Discussion
In this study, 10 differentially expressed genes related to skin feeding
of discus fish were selected, among which MRC, ITGA11 and PTPRJ were
up-regulated in P_S period, JUNB, DPP3, CASP3, PPID, ALOXE3, HBE and
GALE were down-regulated in P_S period. 9 differentially expressed
genes were selected in brain of discus fish, among which EDNRB, LAPTM,
FOXB, OTX2, NRIF2 and SOX1 were up-regulated in P_B period, HBE, PRKCD
and H1-5 were down-regulated in P_B period.
One of arachidonic acid, the precursor of eicosanoids as paracrine
hormones involving in various processes important in human health or
disease, includes prostaglandins (PGs), leukotrienes and thrombox-anes.
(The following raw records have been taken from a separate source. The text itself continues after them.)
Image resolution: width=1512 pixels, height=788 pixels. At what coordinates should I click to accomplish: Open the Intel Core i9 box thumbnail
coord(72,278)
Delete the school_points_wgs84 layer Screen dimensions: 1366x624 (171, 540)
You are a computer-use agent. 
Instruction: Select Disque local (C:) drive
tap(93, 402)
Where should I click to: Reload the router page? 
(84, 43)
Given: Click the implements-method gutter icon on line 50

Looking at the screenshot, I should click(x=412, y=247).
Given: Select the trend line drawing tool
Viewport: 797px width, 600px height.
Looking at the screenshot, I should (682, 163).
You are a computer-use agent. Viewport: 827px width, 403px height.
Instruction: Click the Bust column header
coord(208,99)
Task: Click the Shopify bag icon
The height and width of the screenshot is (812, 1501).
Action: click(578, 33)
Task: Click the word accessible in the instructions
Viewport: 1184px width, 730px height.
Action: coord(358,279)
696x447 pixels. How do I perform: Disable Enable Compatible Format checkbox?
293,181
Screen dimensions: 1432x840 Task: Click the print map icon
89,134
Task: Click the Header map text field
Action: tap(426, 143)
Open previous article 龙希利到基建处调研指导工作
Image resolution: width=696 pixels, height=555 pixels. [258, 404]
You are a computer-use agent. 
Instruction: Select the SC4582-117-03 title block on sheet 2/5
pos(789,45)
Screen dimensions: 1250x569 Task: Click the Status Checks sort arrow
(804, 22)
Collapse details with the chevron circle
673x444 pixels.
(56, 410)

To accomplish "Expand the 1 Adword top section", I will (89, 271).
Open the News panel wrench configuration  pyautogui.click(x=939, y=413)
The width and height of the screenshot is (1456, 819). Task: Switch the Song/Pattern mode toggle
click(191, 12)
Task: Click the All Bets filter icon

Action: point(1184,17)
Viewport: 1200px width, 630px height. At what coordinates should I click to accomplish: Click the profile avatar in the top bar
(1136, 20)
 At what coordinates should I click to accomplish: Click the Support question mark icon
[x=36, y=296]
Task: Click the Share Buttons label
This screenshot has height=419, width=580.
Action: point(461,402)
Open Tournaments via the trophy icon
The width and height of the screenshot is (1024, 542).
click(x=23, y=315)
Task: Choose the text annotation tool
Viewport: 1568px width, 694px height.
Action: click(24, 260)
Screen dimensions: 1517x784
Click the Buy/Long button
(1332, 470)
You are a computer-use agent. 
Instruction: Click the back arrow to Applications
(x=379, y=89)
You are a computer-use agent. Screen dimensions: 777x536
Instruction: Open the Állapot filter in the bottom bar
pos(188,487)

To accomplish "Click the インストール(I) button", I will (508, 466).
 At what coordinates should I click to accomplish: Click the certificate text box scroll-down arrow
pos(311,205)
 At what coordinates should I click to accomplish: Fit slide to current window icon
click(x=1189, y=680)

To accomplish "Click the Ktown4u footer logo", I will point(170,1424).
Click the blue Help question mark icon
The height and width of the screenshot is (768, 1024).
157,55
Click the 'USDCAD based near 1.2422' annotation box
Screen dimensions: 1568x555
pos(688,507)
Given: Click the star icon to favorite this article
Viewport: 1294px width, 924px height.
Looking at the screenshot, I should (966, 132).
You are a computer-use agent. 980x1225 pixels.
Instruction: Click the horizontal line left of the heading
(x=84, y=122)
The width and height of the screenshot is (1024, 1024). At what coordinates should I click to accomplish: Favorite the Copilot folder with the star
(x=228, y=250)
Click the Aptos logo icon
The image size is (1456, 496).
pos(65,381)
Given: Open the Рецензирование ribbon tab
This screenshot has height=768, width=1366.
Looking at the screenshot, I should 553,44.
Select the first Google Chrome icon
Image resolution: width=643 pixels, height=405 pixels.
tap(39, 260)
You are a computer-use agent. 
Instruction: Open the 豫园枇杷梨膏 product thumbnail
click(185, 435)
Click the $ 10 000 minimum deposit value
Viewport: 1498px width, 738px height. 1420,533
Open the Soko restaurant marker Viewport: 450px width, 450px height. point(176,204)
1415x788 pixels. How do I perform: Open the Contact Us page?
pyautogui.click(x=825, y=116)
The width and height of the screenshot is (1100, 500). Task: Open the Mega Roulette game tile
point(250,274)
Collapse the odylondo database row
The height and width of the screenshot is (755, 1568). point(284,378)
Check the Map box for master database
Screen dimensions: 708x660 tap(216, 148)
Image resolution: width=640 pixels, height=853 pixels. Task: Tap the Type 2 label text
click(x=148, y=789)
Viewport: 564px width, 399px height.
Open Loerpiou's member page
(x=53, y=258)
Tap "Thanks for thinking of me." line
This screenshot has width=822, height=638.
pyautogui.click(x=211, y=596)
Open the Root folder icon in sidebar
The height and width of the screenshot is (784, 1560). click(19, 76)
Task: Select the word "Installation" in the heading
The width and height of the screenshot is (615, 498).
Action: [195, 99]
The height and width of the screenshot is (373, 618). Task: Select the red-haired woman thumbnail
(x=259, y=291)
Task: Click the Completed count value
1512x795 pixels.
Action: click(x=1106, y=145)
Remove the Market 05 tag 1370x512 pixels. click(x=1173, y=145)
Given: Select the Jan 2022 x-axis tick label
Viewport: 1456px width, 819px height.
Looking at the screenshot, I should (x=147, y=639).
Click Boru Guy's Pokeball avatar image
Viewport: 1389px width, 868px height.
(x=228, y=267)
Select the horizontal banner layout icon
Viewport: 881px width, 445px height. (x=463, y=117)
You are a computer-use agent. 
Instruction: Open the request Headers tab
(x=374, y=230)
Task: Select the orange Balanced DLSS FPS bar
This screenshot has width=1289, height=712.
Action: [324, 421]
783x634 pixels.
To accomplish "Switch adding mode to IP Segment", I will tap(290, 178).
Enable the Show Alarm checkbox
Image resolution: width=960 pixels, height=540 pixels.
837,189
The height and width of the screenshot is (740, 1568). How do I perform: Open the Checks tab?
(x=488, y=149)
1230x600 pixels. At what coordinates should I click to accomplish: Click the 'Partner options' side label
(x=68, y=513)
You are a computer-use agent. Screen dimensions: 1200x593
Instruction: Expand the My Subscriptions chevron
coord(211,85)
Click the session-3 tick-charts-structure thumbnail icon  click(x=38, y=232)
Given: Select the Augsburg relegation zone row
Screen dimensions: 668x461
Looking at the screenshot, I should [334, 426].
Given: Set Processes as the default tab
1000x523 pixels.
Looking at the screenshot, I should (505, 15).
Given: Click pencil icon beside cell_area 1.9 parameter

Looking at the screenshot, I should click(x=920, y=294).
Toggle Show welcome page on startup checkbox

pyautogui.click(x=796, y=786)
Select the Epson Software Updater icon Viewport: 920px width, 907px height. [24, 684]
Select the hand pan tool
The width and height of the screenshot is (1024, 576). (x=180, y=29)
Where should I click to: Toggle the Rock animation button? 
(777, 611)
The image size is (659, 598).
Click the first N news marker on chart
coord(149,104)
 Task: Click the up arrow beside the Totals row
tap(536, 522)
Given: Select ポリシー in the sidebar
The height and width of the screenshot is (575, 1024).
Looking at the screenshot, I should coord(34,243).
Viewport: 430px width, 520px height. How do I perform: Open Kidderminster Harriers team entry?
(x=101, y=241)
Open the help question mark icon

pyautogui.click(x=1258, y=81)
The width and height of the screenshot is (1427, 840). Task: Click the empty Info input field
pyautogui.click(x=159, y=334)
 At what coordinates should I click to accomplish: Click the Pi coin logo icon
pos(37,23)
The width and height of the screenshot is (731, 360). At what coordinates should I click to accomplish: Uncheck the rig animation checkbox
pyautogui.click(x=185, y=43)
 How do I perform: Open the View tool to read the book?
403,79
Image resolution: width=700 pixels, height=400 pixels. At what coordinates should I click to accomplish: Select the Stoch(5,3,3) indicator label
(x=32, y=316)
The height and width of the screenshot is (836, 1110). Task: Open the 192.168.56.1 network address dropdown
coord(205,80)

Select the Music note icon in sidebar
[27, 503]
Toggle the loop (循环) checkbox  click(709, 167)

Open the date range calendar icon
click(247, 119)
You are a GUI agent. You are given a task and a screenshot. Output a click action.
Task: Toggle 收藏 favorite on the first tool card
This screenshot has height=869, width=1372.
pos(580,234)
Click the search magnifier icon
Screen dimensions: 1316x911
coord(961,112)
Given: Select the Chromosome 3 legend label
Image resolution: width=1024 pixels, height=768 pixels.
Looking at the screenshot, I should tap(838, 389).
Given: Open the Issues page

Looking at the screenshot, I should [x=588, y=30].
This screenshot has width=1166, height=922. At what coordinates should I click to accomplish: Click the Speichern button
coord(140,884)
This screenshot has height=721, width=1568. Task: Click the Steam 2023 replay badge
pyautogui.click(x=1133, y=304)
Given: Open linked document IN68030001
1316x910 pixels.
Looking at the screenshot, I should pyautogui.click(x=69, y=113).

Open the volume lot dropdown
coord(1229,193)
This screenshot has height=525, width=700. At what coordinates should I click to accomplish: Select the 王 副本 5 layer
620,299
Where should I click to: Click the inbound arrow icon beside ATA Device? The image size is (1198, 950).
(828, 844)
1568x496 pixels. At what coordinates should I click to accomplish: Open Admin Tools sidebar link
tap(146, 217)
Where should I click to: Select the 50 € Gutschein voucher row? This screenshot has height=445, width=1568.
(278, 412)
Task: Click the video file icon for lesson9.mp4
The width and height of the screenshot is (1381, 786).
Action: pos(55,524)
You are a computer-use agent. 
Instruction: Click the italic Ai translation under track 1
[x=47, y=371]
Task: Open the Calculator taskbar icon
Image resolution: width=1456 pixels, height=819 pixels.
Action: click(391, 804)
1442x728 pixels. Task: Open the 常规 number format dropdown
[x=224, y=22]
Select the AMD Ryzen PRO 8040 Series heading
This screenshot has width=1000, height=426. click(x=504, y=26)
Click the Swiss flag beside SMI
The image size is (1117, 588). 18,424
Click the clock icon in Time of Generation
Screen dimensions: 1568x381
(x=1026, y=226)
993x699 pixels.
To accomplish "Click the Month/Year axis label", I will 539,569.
Arachidonic acid were the enriched fatty acid metabolisms (P. Krieg et
al., 2002; Yoo et al., 2018). Arachidonate lipoxygenase3 (ALOXE3) gene
is a member of the lipoxygenase family, which are catabolized by
arachidonic acid-derived compounds and they are members of the epidermal
subfamily of mammalian LOX with preferential expression in the skin and
several other epithelial tissue (Peter Krieg et al., 2013). In this
study, it was found that the expression of discus fish skin was
different in NP_S and P_S periods, and decreased in P_S periods
compared with NP_S periods. It encoded enzyme is a hydroperoxide
isomerase that synthesizes a unique type of epoxy alcohol
(8R-hydroxy-11R, 12R-epoxyeicosa-5Z, 9E, 14Z-trienoicacid) from
12R-hydroperoxyeicosatetraenoic acid (12R-HPETE). This epoxy alcohol can
activate the nuclear receptor peroxisome proliferator-activated receptor
alpha (PPARalpha), which is implicated in epidermal differentiation1
(Arias-Andres, Kettner, Miki, & Grossart, 2018; Yoo et al., 2018). Have
study reported demonstrate the epidermal-type lipoxygenase. Aloxe3 is a
potentially novel effector of the therapeutic fasting response (Sala et
al., 2018). The discus fish will damage the skin tissue of the parents
when pecking, and the content of Aloxe3 is reduced during the feeding
period, which is consistent with Aloxe3 leads to a large amount of skin
permeability and water loss leading to death after birth (Fournier et
al., 2019).
PTPRJ a receptor-like protein tyrosine phosphatase (PTP) is expressed in
several cell types. It is initially identified as a negative regulator
of cell proliferation, and consistent with its increased expression in
confluent epithelial and endothelial cells (Spring et al., 2012).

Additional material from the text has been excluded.